Set out exactly, line by line, the stretch of data below that begins at the line containing "Collapse the 电" and ends at the line containing "Click the info icon beside Subject identifier", with both ends kept.

______

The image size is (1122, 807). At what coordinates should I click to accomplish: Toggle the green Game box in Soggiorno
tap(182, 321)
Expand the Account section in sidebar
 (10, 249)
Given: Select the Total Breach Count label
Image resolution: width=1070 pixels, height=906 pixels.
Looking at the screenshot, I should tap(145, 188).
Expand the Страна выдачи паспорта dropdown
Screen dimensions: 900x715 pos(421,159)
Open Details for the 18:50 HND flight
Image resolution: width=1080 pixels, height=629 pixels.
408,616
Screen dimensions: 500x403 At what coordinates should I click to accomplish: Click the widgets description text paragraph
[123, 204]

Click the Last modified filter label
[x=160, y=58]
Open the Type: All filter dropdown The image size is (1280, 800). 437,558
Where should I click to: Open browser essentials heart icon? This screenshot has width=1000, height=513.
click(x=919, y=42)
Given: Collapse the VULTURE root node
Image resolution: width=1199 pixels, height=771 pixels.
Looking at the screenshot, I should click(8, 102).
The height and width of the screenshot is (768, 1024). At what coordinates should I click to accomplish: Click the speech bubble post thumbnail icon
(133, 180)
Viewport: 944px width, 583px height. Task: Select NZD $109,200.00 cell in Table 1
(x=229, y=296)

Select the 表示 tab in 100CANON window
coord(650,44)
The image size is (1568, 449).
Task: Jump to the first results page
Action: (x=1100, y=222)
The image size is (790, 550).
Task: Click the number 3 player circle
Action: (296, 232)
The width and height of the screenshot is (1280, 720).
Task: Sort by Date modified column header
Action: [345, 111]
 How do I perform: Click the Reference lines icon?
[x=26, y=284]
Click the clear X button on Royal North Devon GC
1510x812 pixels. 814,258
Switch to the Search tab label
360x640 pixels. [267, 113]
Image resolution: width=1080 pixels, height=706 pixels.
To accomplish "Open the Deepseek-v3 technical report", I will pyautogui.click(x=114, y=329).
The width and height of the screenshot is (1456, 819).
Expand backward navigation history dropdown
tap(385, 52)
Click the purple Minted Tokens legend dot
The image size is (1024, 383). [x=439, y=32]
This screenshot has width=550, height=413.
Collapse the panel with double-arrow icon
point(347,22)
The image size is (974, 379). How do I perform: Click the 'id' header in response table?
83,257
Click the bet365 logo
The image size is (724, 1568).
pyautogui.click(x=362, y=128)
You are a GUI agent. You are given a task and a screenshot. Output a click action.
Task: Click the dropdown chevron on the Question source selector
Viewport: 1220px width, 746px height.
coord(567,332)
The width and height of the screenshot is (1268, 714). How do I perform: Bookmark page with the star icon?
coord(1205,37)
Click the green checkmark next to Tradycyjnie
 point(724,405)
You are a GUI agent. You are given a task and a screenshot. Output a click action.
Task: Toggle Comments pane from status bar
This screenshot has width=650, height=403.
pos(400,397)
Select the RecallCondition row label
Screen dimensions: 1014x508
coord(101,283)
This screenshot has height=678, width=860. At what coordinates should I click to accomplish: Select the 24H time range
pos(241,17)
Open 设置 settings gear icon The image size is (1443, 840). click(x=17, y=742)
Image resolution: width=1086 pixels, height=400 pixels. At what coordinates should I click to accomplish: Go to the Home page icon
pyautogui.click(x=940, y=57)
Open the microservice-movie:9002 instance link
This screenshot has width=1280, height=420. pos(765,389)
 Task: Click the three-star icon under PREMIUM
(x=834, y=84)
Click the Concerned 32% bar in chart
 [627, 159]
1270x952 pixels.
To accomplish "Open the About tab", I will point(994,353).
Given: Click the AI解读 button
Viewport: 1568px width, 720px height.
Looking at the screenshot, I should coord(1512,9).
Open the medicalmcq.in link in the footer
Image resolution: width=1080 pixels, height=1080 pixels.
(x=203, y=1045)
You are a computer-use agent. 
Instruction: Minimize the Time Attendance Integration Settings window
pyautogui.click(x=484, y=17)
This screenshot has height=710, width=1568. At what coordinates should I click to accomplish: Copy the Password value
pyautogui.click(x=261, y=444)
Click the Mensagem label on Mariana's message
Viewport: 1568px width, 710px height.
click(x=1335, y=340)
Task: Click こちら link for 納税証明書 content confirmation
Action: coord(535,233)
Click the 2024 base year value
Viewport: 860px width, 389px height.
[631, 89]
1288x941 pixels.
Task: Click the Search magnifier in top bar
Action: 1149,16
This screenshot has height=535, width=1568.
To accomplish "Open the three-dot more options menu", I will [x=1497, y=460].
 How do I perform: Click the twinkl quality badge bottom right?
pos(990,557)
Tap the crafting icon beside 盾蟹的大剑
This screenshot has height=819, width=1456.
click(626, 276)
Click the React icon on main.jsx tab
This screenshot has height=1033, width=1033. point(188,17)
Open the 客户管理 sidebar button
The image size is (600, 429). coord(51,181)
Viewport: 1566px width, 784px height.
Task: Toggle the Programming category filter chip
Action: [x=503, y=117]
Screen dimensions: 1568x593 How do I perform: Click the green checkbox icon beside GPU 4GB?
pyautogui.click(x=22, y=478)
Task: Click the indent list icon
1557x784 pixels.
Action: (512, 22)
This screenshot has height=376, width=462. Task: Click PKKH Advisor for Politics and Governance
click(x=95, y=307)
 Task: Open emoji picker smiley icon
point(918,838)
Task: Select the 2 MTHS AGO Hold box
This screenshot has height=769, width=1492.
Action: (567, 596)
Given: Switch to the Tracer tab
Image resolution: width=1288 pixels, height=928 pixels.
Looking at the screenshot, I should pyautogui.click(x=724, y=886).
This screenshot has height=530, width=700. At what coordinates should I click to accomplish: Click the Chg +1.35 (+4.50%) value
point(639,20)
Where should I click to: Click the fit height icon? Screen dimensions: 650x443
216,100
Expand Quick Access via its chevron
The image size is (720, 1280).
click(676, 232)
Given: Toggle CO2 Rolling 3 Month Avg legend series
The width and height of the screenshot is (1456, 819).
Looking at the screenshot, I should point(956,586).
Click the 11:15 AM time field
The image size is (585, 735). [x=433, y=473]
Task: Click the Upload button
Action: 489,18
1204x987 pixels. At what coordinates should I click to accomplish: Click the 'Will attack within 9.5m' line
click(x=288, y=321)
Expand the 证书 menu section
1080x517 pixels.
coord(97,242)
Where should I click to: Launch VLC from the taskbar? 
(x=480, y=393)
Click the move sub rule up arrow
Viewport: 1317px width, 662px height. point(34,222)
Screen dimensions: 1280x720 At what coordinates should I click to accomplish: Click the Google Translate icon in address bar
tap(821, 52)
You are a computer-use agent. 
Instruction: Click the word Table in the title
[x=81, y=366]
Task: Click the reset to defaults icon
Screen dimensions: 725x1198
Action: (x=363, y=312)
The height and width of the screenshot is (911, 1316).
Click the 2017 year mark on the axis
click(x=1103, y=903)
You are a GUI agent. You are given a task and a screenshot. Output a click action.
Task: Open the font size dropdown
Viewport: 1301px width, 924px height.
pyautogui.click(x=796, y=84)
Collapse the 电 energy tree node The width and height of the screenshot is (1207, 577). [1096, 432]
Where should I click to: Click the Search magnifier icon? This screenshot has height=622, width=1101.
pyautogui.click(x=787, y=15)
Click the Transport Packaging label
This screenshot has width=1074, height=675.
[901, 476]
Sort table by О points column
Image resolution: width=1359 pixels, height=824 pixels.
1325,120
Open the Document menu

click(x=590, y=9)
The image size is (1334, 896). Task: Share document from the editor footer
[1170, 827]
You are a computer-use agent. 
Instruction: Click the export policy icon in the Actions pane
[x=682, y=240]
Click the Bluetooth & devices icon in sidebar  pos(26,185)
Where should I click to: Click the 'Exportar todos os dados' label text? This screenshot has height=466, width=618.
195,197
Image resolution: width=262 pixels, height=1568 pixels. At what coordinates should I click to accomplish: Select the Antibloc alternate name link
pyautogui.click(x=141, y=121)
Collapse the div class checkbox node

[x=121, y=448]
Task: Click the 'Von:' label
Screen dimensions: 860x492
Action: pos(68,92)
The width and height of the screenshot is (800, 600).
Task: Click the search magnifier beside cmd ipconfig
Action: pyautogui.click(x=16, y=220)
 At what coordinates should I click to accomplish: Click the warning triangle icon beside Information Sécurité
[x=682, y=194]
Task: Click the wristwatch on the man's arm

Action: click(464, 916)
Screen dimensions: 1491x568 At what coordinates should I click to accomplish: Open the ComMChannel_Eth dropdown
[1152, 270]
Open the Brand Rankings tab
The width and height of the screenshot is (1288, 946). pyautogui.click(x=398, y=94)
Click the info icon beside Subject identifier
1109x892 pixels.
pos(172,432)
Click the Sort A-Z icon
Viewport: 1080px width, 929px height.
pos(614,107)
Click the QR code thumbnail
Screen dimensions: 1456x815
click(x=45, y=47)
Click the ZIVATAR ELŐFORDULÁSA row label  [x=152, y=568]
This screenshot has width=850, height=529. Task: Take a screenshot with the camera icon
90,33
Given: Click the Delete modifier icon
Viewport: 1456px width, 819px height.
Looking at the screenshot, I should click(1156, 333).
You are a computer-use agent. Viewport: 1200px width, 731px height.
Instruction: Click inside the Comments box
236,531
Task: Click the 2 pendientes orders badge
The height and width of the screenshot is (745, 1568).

______

WRITTEN RESPONSE:
Collapse the 电 energy tree node The width and height of the screenshot is (1207, 577). [1096, 432]
Where should I click to: Click the Search magnifier icon? This screenshot has height=622, width=1101.
pyautogui.click(x=787, y=15)
Click the Transport Packaging label
This screenshot has width=1074, height=675.
[901, 476]
Sort table by О points column
Image resolution: width=1359 pixels, height=824 pixels.
1325,120
Open the Document menu

click(x=590, y=9)
The image size is (1334, 896). Task: Share document from the editor footer
[1170, 827]
You are a computer-use agent. 
Instruction: Click the export policy icon in the Actions pane
[x=682, y=240]
Click the Bluetooth & devices icon in sidebar  pos(26,185)
Where should I click to: Click the 'Exportar todos os dados' label text? This screenshot has height=466, width=618.
195,197
Image resolution: width=262 pixels, height=1568 pixels. At what coordinates should I click to accomplish: Select the Antibloc alternate name link
pyautogui.click(x=141, y=121)
Collapse the div class checkbox node

[x=121, y=448]
Task: Click the 'Von:' label
Screen dimensions: 860x492
Action: pos(68,92)
The width and height of the screenshot is (800, 600).
Task: Click the search magnifier beside cmd ipconfig
Action: pyautogui.click(x=16, y=220)
 At what coordinates should I click to accomplish: Click the warning triangle icon beside Information Sécurité
[x=682, y=194]
Task: Click the wristwatch on the man's arm

Action: click(464, 916)
Screen dimensions: 1491x568 At what coordinates should I click to accomplish: Open the ComMChannel_Eth dropdown
[1152, 270]
Open the Brand Rankings tab
The width and height of the screenshot is (1288, 946). pyautogui.click(x=398, y=94)
Click the info icon beside Subject identifier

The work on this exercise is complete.